● **Задания**
1 - Ответьте по тексту о воздействии фотографии на три вопроса.
(a) Сколько лет назад было написано первое из эссе автора о фотографии?
(b) Как долго картины осажденного Сараева ежевечерне появлялись в комнатах зрителей?
(c) Что, согласно второй идее, происходит с изображениями, которые должны много значить?
2 - Продолжите текст о воздействии фотографии, начав сразу после его последнего предложения.

7

Рассмотрим две распространенные идеи — сейчас они быстро становятся общим местом — касательно воздействия фотографии. Поскольку они сформулированы в моих эссе о фотографии — первое написано тридцать лет назад, — я испытываю непреодолимое искушение оспорить их.

Первая идея — что вниманием публики управляет внимание средств массовой информации, то есть прежде всего — изображения. Когда есть фотографии, война становится «реальностью». Так, протест против войны во Вьетнаме был мобилизован изображениями. Осознание, что надо предпринимать меры в связи с войной в Боснии, пришло благодаря работе журналистов — когда-то это было названо эффектом Си-эн-эн, — их стараниями на протяжении трех с лишним лет картины осажденного Сараева ежевечерне появлялись в миллионах и миллионах комнат. Эти примеры говорят о решающем влиянии фотографии на то, какие кризисы и катастрофы требуют нашего внимания, какими мы должны быть озабочены и, в итоге, как их следует расценивать.

Вторая идея (она может показаться обратной тому, о чем сказано выше): мир насыщен, нет, — перенасыщен изображениями, и те, что должны много значить, действуют все слабее — мы черствеем. В результате такие изображения делают нас менее чувствительными, слабее бередят нашу совесть.

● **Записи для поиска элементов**

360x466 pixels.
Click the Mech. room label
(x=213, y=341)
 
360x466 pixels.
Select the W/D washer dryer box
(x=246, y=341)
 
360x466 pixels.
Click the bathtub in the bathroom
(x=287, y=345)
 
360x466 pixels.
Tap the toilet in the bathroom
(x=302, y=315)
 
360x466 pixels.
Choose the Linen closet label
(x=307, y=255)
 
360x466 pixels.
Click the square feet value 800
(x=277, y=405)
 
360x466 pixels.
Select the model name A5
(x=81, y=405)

● **Ответы**
1 -
(a) Тридцать лет назад.
(b) На протяжении трех с лишним лет.
(c) Они действуют все слабее: мы черствеем, они делают нас менее чувствительными и слабее бередят нашу совесть.

2 -
В первом из шести эссе «О фотографии» я утверждала, что, хотя событие, известное по фотографиям, представляется более реальным, чем было бы без них, после многократной их демонстрации оно становится менее реальным. Так же, как фотографии порождают сочувствие, писала я, так они его и ослабляют. Верно ли это? Я думала, что верно, когда писала. Теперь я не уверена. Где свидетельства того, что воздействие фотографий ослабевает, что наша зрительская цивилизация нейтрализует моральную силу фотографий жестоких событий?

Этот вопрос обращает нас к главному средству передачи новостей — к телевидению. Изображение теряет силу из-за того, как его используют, где и как часто мы его видим. Телевизионные картинки — это, по определению, картинки, от которых рано или поздно устаешь. То, что кажется черствостью, объясняется неустойчивостью внимания, которое телевизор привлекает и притупляет благодаря изобилию изображений. Их избыток делает внимание поверхностным, переменчивым, более или менее безразличным к содержанию. Поток изображений исключает наличие какого-то одного привилегированного. В том и особенность телевидения, что можно переключать каналы, что это нормально — переключать каналы, что можно соскучиться, перескакивать с одного на другое. Потребитель никнет. Его надо стимулировать снова и снова. Содержание — всего лишь один из этих стимуляторов. Более вдумчивое отношение к содержанию потребовало бы более интенсивной деятельности сознания — а ее как раз и ослабляют ожидания, связанные с картинками, которые поставляет медиа. Содержание вымывается, и это больше всего притупляет чувства.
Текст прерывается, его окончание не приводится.